STATED GOAL:
Copy the lines below, starting at the line containing "The image size" and ending at the last line, with the requests included and 63 added to every coordinate in the answers. Leave the pictures out.

INFORMATION PROVIDED:
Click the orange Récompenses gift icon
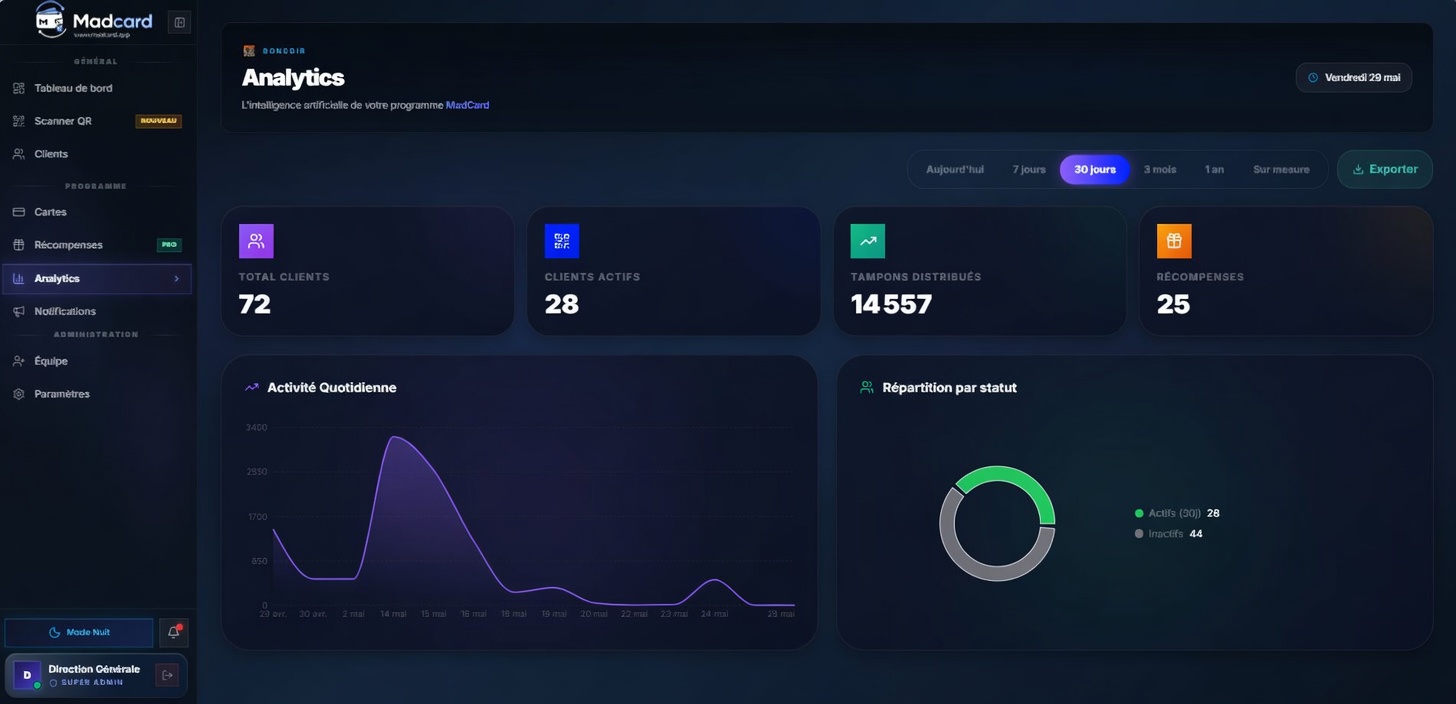The height and width of the screenshot is (704, 1456). pyautogui.click(x=1174, y=241)
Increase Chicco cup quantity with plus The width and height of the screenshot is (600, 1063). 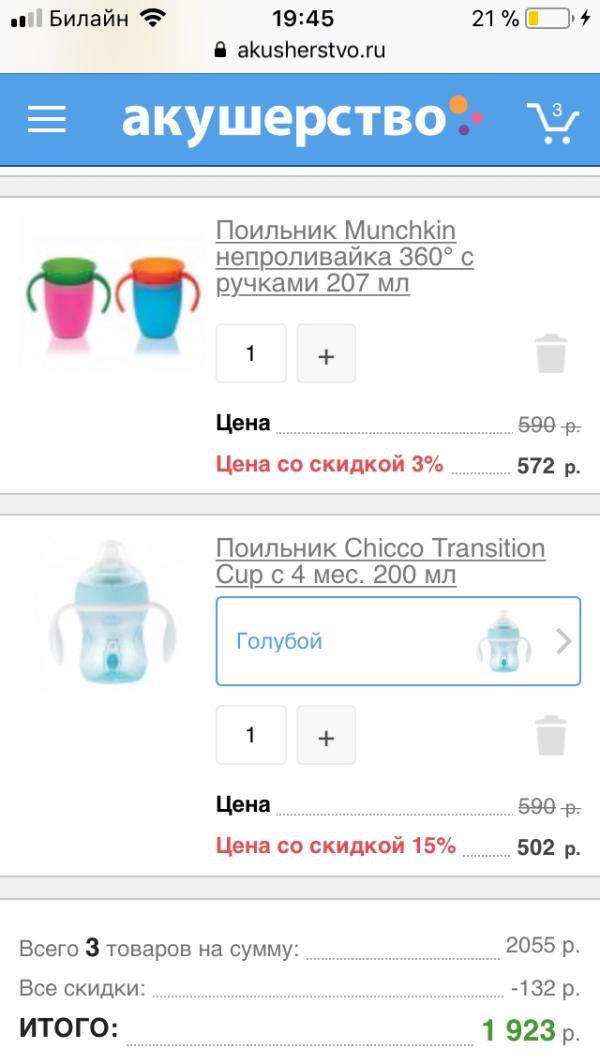coord(326,735)
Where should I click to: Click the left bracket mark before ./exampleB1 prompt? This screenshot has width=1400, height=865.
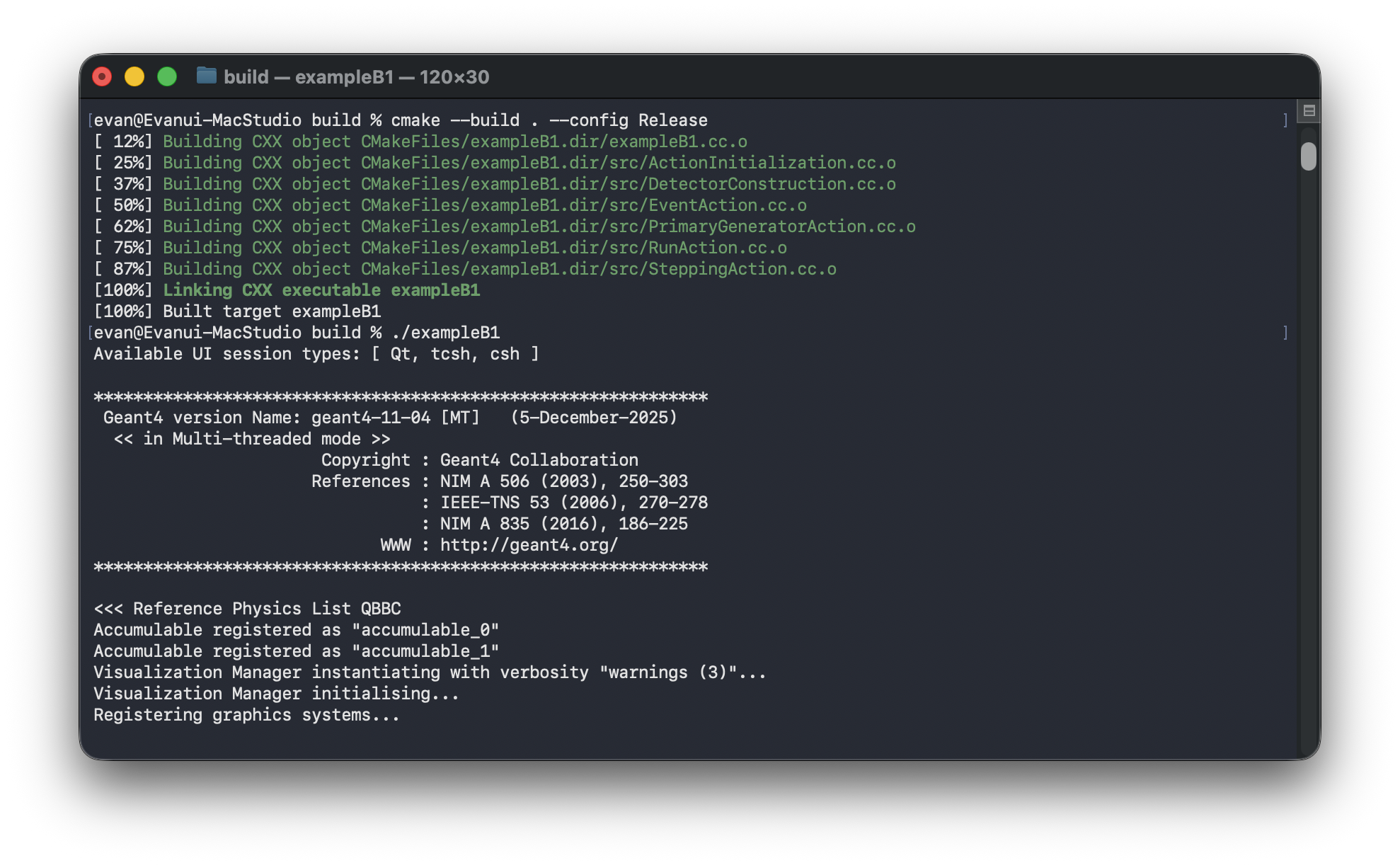tap(90, 333)
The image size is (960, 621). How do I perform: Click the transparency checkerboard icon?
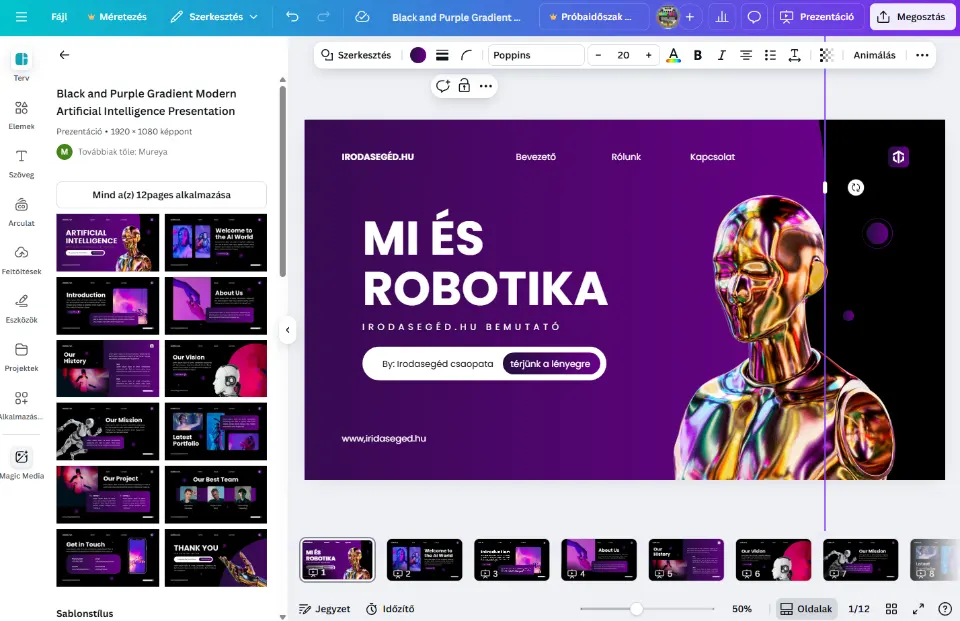(826, 55)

EXPECTED OUTPUT:
The image size is (960, 621). How do I perform: Click the transparency checkerboard icon?
(889, 118)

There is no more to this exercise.